* [Extract to read]:
--*--
3.3 Import/Export Function Table

Exports (WASM -> Host):

Export Signature (WASM types) Description
tts_init (i32, i32) -> i32 Init store with policy JSON
tts_put (i64, i64, i32, i32, i32) -> i32 Ingest tensor block
tts_get (i64, i64, i32, i32, i32) -> i32 Read tensor block
tts_tick (i32, i32) -> i32 Maintenance tick
tts_stats (i32, i32) -> i32 Statistics snapshot
tts_alloc (i32) -> i32 Allocate linear memory
tts_dealloc (i32, i32) -> () Free linear memory
tts_last_error (i32, i32) -> i32 Get error message

Imports (Host -> WASM), namespace tts_host:

Import Signature (WASM types) Description
read_block (i32, i32, i32, i32, i32) -> i32 Read from host storage
write_block (i32, i32, i32, i32, i32) -> i32 Write to host storage
delete_block (i32, i32, i32) -> i32 Delete from host storage

3.4 tensor_id Encoding

u128 tensor_id:
+----------------------------------+----------------------------------+
|           hi (u64)               |           lo (u64)               |
| bits [127..64]                   | bits [63..0]                     |
+----------------------------------+----------------------------------+

Reconstruction (host side):
  tensor_id = (hi as u128) << 64 | (lo as u128)

Block key encoding (for host import calls):
  key = tensor_id_hi.to_le_bytes() ++ tensor_id_lo.to_le_bytes() ++ block_index.to_le_bytes()
  key_len = 8 + 8 + 4 = 20 bytes

This encoding is deterministic and platform-independent (little-endian).

3.5 Error Handling

Return code convention:

Code Name Description
0 TTS_OK Operation succeeded
-1 TTS_ERR_INVALID_HANDLE Store not initialized or handle invalid
-2 TTS_ERR_TENSOR_EVICTED Requested block was evicted from all tiers
-3 TTS_ERR_BUDGET_EXHAUSTED Tick budget fully consumed
-4 TTS_ERR_IO Host IO import returned an error
-5 TTS_ERR_CORRUPT_BLOCK Block data failed integrity check
-6 TTS_ERR_BUFFER_TOO_SMALL Output buffer insufficient
-7 TTS_ERR_INVALID_POLICY Policy JSON failed validation
-8 TTS_ERR_NULL_POINTER Null pointer passed for required argument
-9 TTS_ERR_ALLOC_FAILED Memory allocation failed

Error message retrieval:

// Guest-side implementation
static mut LAST_ERROR: [u8; 256] = [0u8; 256];
static mut LAST_ERROR_LEN: usize = 0;

fn set_error(msg: &str) {
    unsafe {
        let bytes = msg.as_bytes();
        let len = bytes.len().min(256);
        LAST_ERROR[..len].copy_from_slice(&bytes[..len]);
        LAST_ERROR_LEN = len;
    }
}

#[no_mangle]
pub extern "C" fn tts_last_error(out_ptr: *mut u8, out_len: usize) -> i32 {
    if out_ptr.is_null() {
        return TTS_ERR_NULL_POINTER;
    }
    unsafe {
        let copy_len = LAST_ERROR_LEN.min(out_len);
        core::ptr::copy_nonoverlapping(LAST_ERROR.as_ptr(), out_ptr, copy_len);
        copy_len as i32
    }
}

3.6 Memory Model Details

The WASM module uses linear memory exclusively. The host interacts with this memory through the exported tts_alloc and tts_dealloc functions:

// Guest-side allocator (simple bump allocator for WASM)
--*--
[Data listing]
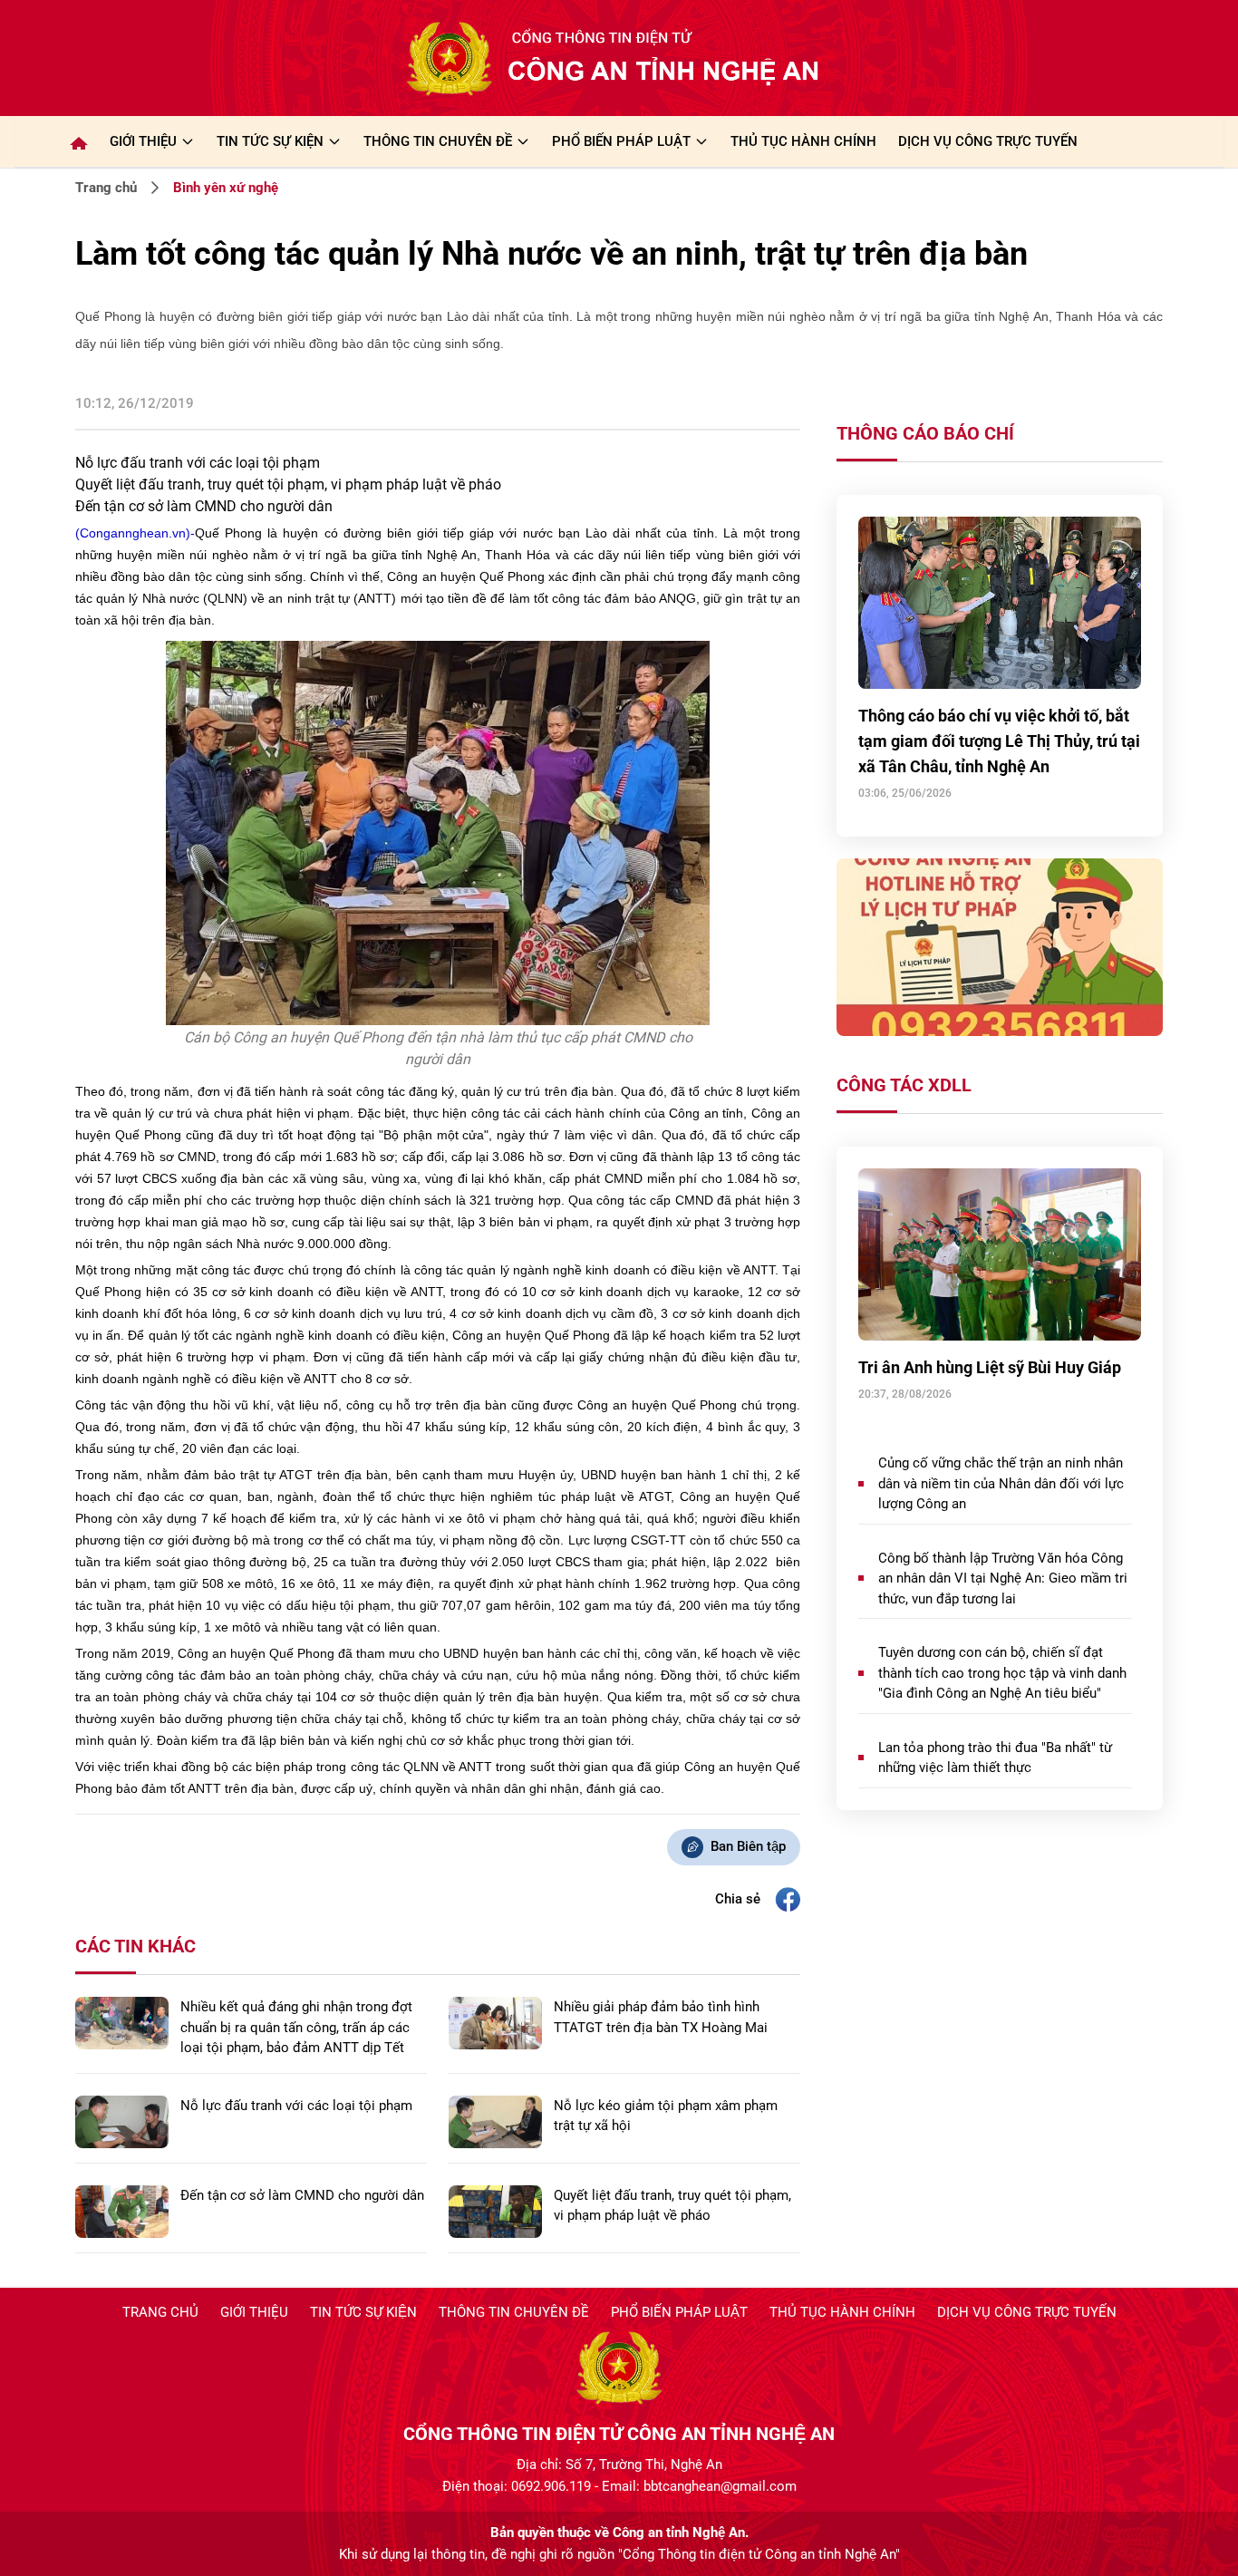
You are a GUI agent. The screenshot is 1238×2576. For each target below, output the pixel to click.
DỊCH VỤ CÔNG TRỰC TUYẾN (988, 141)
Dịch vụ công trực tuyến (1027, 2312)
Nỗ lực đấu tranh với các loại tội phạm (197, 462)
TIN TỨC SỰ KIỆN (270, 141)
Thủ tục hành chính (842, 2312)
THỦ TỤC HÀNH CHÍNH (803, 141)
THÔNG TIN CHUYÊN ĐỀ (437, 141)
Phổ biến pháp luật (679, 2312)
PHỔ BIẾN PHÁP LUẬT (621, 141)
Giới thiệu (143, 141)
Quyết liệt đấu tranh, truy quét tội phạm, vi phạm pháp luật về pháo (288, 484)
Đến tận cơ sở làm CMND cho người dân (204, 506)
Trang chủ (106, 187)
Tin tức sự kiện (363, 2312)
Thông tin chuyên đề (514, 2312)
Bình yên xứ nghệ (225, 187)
--*--
* [Requests]:
1. Using the WASM interface specification, explain why the block key used in host import calls is 20 bytes long.
2. For each statement, say whether the WASM interface specification supports it (yes or no), and quote the words that decide it. (a) The tts_dealloc export returns an i32. (b) Return code -2 means the requested block was evicted from all tiers. (c) The host imports belong to the namespace tts_host.
3. Extend the WASM interface specification, starting right after its final line, the comment introducing the guest-side bump allocator.

* [Answers to the exercise]:
1. The key is made by joining the little-endian bytes of three values: tensor_id_hi, which takes 8 bytes, tensor_id_lo, which takes 8 bytes, and block_index, which takes 4 bytes. Together these give 8 + 8 + 4 = 20 bytes.

2.
(a) No: "tts_dealloc (i32, i32) -> () Free linear memory"
(b) Yes: "-2 TTS_ERR_TENSOR_EVICTED Requested block was evicted from all tiers"
(c) Yes: "Imports (Host -> WASM), namespace tts_host:"

3.
#[no_mangle]
pub extern "C" fn tts_alloc(len: usize) -> u32 {
    let layout = core::alloc::Layout::from_size_align(len, 4);
    match layout {
        Ok(layout) => {
            let ptr = unsafe { alloc::alloc::alloc(layout) };
            if ptr.is_null() {
                set_error("allocation failed");
                0
            } else {
                ptr as u32
            }
        }
        Err(_) => {
            set_error("invalid allocation layout");
            0
        }
    }
}

#[no_mangle]
pub extern "C" fn tts_dealloc(ptr: u32, len: usize) {
    if ptr == 0 || len == 0 {
        return;
    }
    let layout = core::alloc::Layout::from_size_align(len, 4);
    if let Ok(layout) = layout {
        unsafe { alloc::alloc::dealloc(ptr as *mut u8, layout); }
    }
}

Lifecycle protocol:

  1. Host calls tts_alloc(N) to get a pointer in WASM linear memory.
  2. Host writes data into that pointer region (via memory.buffer in JS).
  3. Host calls tts_put(...) or tts_init(...) with the pointer.
  4. Host calls tts_dealloc(ptr, N) to free the buffer.
  5. For reads: host allocates output buffer, calls tts_get(...), reads result, then deallocates.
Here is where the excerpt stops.